## WHAT YOU SHOULD DO
Reproduce the entries below exactly, but only from the line containing "Given: Click the function 'f' tab icon" to the line containing "Task: Tap the battery indicator in status bar", inclusive.

(Saved entries)
━━━━━━━━━━━━━━━━━━━━━━━━━━━━━━

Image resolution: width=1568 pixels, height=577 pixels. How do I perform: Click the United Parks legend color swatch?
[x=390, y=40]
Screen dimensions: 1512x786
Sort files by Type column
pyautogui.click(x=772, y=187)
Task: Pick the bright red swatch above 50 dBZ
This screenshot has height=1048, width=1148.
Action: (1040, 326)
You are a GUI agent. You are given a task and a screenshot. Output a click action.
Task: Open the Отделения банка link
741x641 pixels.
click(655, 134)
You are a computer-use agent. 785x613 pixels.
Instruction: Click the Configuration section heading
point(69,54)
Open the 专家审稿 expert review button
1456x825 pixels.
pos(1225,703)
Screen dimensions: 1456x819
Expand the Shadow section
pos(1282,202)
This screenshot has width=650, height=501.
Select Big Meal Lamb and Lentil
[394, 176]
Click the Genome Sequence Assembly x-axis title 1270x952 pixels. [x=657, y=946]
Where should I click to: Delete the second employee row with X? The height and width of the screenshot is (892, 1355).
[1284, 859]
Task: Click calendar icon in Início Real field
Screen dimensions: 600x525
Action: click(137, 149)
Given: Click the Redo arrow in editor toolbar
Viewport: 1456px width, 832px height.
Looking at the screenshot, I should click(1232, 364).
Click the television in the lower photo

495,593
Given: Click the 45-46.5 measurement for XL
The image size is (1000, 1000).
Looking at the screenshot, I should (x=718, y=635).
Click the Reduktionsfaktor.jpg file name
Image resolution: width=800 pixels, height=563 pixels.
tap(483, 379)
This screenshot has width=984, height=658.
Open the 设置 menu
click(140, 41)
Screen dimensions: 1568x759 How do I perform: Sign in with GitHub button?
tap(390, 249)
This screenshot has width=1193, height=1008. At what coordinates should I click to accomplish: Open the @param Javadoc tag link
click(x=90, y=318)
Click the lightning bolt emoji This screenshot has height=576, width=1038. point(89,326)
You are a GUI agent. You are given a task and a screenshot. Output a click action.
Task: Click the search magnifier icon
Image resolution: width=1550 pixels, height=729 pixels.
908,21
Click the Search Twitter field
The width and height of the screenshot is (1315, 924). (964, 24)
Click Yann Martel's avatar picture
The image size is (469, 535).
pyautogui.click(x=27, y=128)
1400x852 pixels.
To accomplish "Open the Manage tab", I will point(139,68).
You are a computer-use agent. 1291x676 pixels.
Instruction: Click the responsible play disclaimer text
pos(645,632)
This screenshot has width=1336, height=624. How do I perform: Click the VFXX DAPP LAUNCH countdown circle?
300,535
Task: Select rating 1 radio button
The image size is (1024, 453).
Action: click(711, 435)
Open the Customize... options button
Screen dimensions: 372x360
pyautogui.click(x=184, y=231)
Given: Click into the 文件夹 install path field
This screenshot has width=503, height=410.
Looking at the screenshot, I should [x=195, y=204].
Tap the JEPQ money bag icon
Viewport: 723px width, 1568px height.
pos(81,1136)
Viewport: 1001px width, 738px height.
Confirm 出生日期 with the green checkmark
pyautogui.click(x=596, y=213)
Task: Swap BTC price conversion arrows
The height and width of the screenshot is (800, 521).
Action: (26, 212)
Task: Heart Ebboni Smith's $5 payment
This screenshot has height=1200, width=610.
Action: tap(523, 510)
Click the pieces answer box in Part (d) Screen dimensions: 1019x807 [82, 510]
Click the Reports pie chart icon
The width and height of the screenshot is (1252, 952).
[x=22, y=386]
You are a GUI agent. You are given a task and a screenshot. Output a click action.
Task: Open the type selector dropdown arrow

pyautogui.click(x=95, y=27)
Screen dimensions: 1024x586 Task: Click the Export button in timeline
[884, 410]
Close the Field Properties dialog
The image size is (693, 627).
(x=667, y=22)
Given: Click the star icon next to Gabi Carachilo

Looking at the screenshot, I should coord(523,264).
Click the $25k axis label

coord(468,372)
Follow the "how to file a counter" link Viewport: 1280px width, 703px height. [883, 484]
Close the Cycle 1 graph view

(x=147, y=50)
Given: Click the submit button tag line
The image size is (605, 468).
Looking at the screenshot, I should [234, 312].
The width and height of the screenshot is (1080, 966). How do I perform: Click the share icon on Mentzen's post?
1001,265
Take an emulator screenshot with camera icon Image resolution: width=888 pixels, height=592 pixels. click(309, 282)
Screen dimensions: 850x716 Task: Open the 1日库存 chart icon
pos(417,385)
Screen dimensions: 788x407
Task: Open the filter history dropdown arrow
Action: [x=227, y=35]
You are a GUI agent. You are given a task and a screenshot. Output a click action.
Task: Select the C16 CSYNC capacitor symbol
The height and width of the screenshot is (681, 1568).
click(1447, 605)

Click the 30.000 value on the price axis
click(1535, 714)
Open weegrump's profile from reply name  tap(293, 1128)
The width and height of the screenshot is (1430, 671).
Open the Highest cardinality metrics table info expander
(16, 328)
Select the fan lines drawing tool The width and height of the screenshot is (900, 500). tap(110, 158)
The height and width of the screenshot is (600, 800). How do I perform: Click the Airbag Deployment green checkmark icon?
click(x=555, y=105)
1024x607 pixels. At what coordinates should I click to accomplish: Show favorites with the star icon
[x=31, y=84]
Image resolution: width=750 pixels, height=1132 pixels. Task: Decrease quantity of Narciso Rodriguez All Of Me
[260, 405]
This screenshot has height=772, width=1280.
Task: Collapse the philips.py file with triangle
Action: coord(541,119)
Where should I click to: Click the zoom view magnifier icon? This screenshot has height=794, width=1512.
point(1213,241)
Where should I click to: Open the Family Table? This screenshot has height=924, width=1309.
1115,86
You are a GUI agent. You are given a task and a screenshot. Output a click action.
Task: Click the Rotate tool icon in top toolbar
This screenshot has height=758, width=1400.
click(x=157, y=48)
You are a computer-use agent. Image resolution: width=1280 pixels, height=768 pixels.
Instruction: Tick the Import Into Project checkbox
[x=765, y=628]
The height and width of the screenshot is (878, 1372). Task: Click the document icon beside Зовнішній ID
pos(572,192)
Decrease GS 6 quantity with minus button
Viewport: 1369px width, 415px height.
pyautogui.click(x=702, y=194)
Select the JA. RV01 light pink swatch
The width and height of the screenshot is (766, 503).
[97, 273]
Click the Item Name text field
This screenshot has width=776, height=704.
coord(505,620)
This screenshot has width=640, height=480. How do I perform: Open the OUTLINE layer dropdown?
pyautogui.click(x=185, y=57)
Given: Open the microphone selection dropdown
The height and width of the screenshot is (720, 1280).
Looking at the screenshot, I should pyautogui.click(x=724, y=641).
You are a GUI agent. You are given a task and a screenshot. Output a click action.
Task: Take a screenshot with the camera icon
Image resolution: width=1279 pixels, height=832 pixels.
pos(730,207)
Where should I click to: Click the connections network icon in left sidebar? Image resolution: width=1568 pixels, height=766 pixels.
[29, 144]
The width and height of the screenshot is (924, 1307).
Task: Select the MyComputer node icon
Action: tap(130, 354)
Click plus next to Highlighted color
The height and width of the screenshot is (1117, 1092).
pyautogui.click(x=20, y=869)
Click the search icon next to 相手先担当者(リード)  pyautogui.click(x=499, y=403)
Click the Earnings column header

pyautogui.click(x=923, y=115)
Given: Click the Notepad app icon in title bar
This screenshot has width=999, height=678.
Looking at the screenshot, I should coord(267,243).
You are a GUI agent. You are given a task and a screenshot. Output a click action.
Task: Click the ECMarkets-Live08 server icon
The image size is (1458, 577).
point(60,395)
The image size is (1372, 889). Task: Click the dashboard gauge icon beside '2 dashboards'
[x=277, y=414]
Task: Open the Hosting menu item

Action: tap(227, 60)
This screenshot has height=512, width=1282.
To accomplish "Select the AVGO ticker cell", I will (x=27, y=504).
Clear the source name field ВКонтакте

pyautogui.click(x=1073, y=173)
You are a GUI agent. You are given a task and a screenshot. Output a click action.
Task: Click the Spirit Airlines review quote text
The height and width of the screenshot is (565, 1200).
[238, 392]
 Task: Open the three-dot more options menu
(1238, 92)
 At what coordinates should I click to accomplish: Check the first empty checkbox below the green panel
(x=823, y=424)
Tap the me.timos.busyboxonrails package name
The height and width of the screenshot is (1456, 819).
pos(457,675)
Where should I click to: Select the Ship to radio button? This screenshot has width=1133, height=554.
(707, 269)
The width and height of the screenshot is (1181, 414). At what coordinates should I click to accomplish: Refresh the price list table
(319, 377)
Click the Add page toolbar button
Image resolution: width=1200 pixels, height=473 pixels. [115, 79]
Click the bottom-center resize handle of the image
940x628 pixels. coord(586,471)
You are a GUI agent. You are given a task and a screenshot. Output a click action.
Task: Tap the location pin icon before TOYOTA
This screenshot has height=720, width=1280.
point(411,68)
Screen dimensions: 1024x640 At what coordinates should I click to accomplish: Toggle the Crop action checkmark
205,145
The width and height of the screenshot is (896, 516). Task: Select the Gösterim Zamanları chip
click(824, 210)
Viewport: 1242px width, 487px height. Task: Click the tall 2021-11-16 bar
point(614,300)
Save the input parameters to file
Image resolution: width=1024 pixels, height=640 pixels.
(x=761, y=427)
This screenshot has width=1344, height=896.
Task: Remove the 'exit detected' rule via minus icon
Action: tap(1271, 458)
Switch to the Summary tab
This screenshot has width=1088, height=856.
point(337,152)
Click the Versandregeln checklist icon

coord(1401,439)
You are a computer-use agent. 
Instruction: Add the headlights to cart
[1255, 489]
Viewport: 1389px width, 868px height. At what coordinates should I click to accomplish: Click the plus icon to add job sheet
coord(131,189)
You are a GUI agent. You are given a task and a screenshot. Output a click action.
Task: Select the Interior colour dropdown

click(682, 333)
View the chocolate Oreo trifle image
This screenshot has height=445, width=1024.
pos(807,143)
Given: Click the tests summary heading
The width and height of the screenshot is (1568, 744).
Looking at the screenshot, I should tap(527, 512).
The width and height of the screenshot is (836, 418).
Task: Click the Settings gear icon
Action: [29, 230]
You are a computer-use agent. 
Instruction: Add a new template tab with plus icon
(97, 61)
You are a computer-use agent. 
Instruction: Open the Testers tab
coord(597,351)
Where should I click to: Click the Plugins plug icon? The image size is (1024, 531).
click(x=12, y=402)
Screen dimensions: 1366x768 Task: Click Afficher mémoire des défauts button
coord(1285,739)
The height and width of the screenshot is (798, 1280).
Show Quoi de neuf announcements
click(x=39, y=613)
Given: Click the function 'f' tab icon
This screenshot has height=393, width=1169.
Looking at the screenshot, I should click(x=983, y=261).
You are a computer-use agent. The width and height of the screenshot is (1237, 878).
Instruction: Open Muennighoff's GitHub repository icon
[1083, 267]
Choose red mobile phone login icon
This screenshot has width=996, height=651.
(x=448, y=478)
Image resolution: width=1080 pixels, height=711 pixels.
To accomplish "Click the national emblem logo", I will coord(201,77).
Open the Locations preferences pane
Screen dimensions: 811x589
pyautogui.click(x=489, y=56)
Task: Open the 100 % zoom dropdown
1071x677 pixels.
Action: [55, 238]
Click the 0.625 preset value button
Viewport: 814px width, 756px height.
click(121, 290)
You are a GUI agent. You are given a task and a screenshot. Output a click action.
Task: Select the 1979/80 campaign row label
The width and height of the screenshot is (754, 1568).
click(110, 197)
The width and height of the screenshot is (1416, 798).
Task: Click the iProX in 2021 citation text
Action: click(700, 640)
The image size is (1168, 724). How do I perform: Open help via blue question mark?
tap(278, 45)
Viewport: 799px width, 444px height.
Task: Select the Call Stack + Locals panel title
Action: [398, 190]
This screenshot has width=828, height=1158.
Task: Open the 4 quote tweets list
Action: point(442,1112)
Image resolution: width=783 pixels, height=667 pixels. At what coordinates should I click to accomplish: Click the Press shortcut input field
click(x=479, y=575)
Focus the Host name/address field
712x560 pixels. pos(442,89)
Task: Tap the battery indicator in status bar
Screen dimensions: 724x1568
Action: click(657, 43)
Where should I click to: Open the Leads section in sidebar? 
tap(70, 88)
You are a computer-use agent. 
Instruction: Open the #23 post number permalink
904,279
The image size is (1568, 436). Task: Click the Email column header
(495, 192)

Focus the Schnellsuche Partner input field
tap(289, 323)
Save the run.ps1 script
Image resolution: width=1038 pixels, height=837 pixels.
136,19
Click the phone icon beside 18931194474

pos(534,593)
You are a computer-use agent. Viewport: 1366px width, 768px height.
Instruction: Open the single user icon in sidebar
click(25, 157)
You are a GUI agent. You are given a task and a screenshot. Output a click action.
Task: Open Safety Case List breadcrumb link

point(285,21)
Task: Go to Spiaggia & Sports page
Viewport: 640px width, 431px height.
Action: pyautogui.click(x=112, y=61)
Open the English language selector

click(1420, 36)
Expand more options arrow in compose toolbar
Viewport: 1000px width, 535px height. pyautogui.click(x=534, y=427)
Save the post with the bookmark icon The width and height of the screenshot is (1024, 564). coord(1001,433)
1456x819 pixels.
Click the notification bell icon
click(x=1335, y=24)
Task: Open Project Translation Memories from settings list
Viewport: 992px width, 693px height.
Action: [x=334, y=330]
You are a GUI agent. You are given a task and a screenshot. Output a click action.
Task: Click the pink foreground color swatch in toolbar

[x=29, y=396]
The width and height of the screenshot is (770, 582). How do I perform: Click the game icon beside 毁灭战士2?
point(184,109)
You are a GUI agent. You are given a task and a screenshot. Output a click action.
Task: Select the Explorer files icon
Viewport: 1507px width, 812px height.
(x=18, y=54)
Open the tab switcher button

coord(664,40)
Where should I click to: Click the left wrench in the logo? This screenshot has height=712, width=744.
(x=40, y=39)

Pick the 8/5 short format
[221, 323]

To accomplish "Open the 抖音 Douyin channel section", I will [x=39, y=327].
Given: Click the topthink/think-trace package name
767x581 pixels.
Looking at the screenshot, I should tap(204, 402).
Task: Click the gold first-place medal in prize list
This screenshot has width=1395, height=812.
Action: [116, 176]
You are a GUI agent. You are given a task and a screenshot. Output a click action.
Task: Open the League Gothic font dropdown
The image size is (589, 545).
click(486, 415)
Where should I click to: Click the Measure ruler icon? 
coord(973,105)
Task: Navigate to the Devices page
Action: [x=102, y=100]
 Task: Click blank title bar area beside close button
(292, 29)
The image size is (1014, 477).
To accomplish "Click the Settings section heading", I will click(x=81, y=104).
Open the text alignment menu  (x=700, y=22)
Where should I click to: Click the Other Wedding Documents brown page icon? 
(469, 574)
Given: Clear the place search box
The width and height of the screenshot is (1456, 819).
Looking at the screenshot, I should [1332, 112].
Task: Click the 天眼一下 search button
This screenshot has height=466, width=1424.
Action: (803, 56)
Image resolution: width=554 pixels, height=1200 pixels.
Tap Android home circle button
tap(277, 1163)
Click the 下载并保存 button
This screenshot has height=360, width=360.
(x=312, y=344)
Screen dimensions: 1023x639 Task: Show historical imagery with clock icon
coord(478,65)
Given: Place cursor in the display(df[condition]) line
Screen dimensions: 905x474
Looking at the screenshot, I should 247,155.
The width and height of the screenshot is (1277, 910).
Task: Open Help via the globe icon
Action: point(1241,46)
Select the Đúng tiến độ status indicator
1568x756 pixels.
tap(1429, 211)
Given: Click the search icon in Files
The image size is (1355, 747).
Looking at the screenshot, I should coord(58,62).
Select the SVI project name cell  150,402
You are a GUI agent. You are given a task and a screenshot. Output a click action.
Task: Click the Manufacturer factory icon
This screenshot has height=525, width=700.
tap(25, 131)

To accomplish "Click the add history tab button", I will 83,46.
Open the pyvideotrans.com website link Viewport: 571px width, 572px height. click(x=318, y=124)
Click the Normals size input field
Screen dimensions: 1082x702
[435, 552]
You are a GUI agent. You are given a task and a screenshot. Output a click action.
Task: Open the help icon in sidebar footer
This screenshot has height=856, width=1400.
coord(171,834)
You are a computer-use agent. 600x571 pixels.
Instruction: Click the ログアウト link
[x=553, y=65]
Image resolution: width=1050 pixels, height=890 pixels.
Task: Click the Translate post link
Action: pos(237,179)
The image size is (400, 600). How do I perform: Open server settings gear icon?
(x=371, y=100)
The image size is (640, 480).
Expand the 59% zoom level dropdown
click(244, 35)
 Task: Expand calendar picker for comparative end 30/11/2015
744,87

━━━━━━━━━━━━━━━━━━━━━━━━━━━━━━

## YOUR SOLUTION
Given: Click the function 'f' tab icon
This screenshot has height=393, width=1169.
Looking at the screenshot, I should click(x=983, y=261).
You are a computer-use agent. The width and height of the screenshot is (1237, 878).
Instruction: Open Muennighoff's GitHub repository icon
[1083, 267]
Choose red mobile phone login icon
This screenshot has width=996, height=651.
(x=448, y=478)
Image resolution: width=1080 pixels, height=711 pixels.
To accomplish "Click the national emblem logo", I will coord(201,77).
Open the Locations preferences pane
Screen dimensions: 811x589
pyautogui.click(x=489, y=56)
Task: Open the 100 % zoom dropdown
1071x677 pixels.
Action: [55, 238]
Click the 0.625 preset value button
Viewport: 814px width, 756px height.
click(121, 290)
You are a GUI agent. You are given a task and a screenshot. Output a click action.
Task: Select the 1979/80 campaign row label
The width and height of the screenshot is (754, 1568).
click(110, 197)
The width and height of the screenshot is (1416, 798).
Task: Click the iProX in 2021 citation text
Action: click(700, 640)
The image size is (1168, 724). How do I perform: Open help via blue question mark?
tap(278, 45)
Viewport: 799px width, 444px height.
Task: Select the Call Stack + Locals panel title
Action: [398, 190]
This screenshot has width=828, height=1158.
Task: Open the 4 quote tweets list
Action: point(442,1112)
Image resolution: width=783 pixels, height=667 pixels. At what coordinates should I click to accomplish: Click the Press shortcut input field
click(x=479, y=575)
Focus the Host name/address field
712x560 pixels. pos(442,89)
Task: Tap the battery indicator in status bar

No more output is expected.